Closing Logos
The point-in-time count of distinct active customer organizations at the end of a reporting period, built as a waterfall from the opening logo balance plus new logos won minus logos lost to churn.
◆ Count
Formula
Built from
What it measures
The number of distinct legal entities holding at least one active contract on the last day of the period, constructed as a waterfall: the opening logo balance plus new logos won minus logos lost to churn. It is the rightmost bar of the logo bridge and becomes next period's Starting Logos. Unlike a revenue waterfall, the logo waterfall has only two flows that move the count — acquisition and churn. Upsell and downsell change a logo's spend (and therefore ARPL and your revenue waterfalls) but never change the count: an active customer that downgrades is still one logo, and an existing customer that expands is still the same logo. Each organization counts exactly once regardless of how many seats, products, or contracts it holds.
Why it matters
Closing Logos is the outcome metric for customer acquisition and retention — it tells you whether your sales engine is widening the customer base faster than churn is draining it. Because it counts organizations rather than dollars, it isolates breadth of relationships from depth of spend: you can grow revenue by expanding a shrinking set of accounts, but Closing Logos exposes whether the underlying customer base is actually getting wider. Boards and investors read Closing Logos (and its movement against Starting Logos) to judge market penetration and land-and-expand health, and it is the denominator under every per-logo metric — ARPL, logo churn rate, and CAC payback all read off it.
How to read it
Read Closing Logos as a waterfall and a trend, never as a standalone snapshot. Compare it to Starting Logos to measure net motion: open at 98 and close at 105 and the period added 7 logos net — but that net can hide far larger gross flows, such as 12 new logos offset by 5 churned. Net movement disguises gross activity, so always pair Closing Logos with New Logos and Churned Logos: a flat number (130 to 130) can mask a crisis where 25 customers were won and 25 lost, leaving a completely unstable base. Rising Closing Logos with rising churn means your acquisition engine is strong but the bucket is leaking; rising revenue with flat or falling Closing Logos means you are squeezing existing accounts rather than expanding reach. Also read it against Closing Live Users — if logos grow faster than users, you are landing thin, under-deployed cohorts.
What good looks like
Good
Closing Logos grows period over period, with new logos consistently outpacing churned logos and gross logo churn low — the customer base is widening, not just deepening.
Watch
Closing Logos flat or volatile, with new logos barely offsetting churn at similar magnitude; the base is not expanding or is being held up by a few renewal-risk accounts.
Bad
Closing Logos declining period over period as churned logos outpace new acquisition — the customer base is shrinking in breadth even if revenue holds up on a narrowing set of accounts.
Watch-outs
- Including upsell or downsell in the count. Expansion and contraction move revenue and seats, not logos. A customer that downgrades from a 50-seat plan to a 10-seat plan is still one logo; an existing customer that expands is still the same logo. Adding upsell or downsell terms to the logo waterfall double-counts customers and breaks the bridge — only New and Churned change the count.

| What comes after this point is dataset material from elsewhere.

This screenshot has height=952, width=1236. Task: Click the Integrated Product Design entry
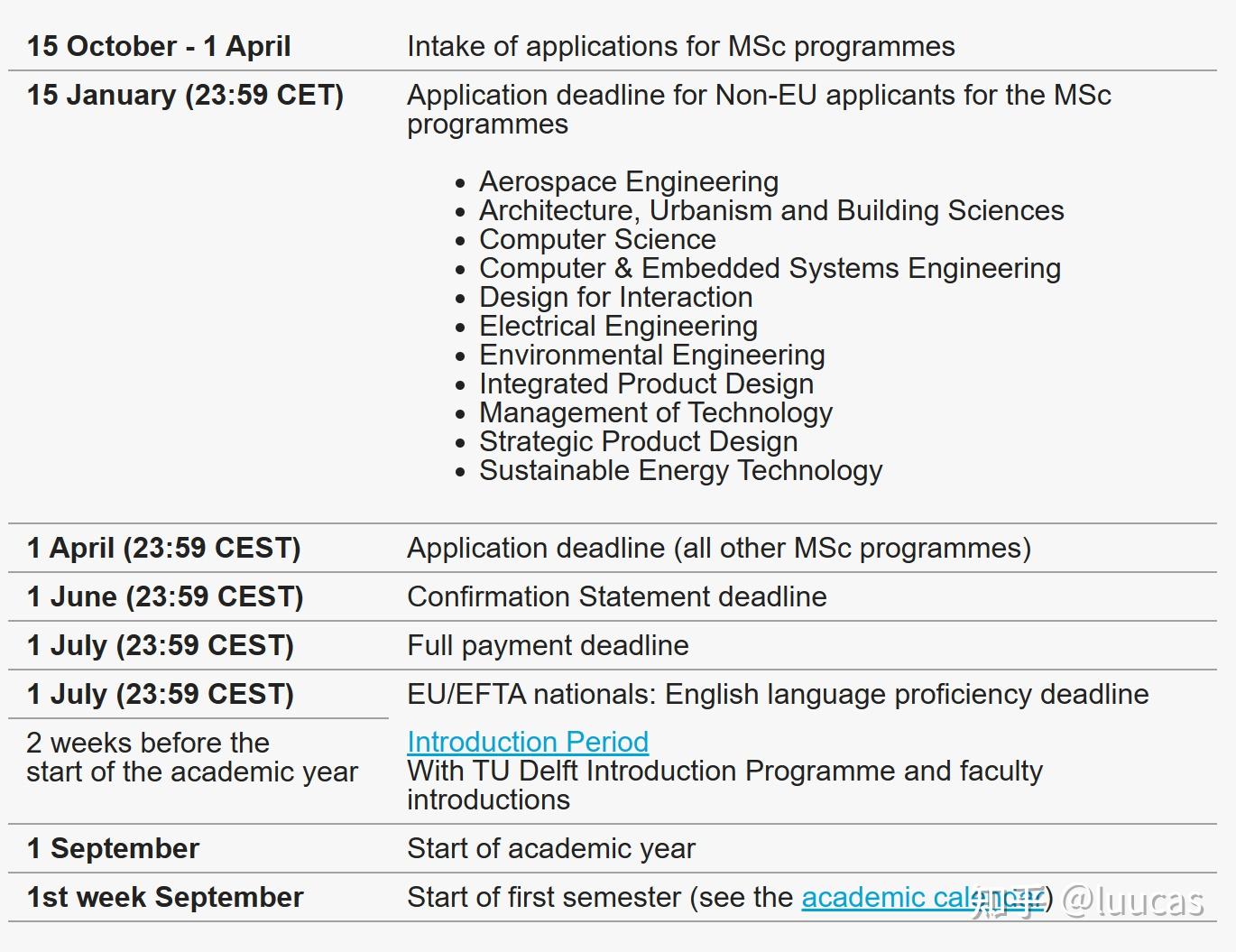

- Confusing the logo count with contract or user counts. A customer with 3 product contracts and 200 seats is still 1 logo. If you have 127 logos but 212 active contracts, Closing Logos is 127, not 212 — using contract or seat counts inflates the growth story and breaks every downstream per-logo metric.
- Reading the net and ignoring the component flows. A flat Closing Logos (130 to 130) can hide 25 new logos fully offset by 25 churned. Always report New and Churned Logos alongside Closing Logos so a quiet, balanced number cannot disguise an unstable base.
- Leaving churned or expired customers in the count. Apply the period-end cutoff strictly: a customer must hold an active contract on the last day of the period to be counted. If their contract ended on day 28, they are out of month-end Closing Logos even though they were active mid-month.
- Timing inconsistency. Counting logos at month-end in one period and mid-period in another introduces phantom churn. Pick a single cutoff — always actual end-of-day on the last day of the period — and hold it, so Closing Logos is comparable across periods and does not shift based on when you run the data pull.
Worked example
Hypothetical
You open September with 127 active customer logos (Starting Logos). During September you sign 8 new customers, lose 5 entirely to churn, see 2 existing customers expand to higher tiers, and 1 downgrade but stay active. Only acquisition and churn move the count: 127 + 8 − 5 = 130. The 2 upsells and 1 downsell change ARPL and your revenue waterfall but not the logo count. Closing Logos for September is 130, and October opens with Starting Logos of 130.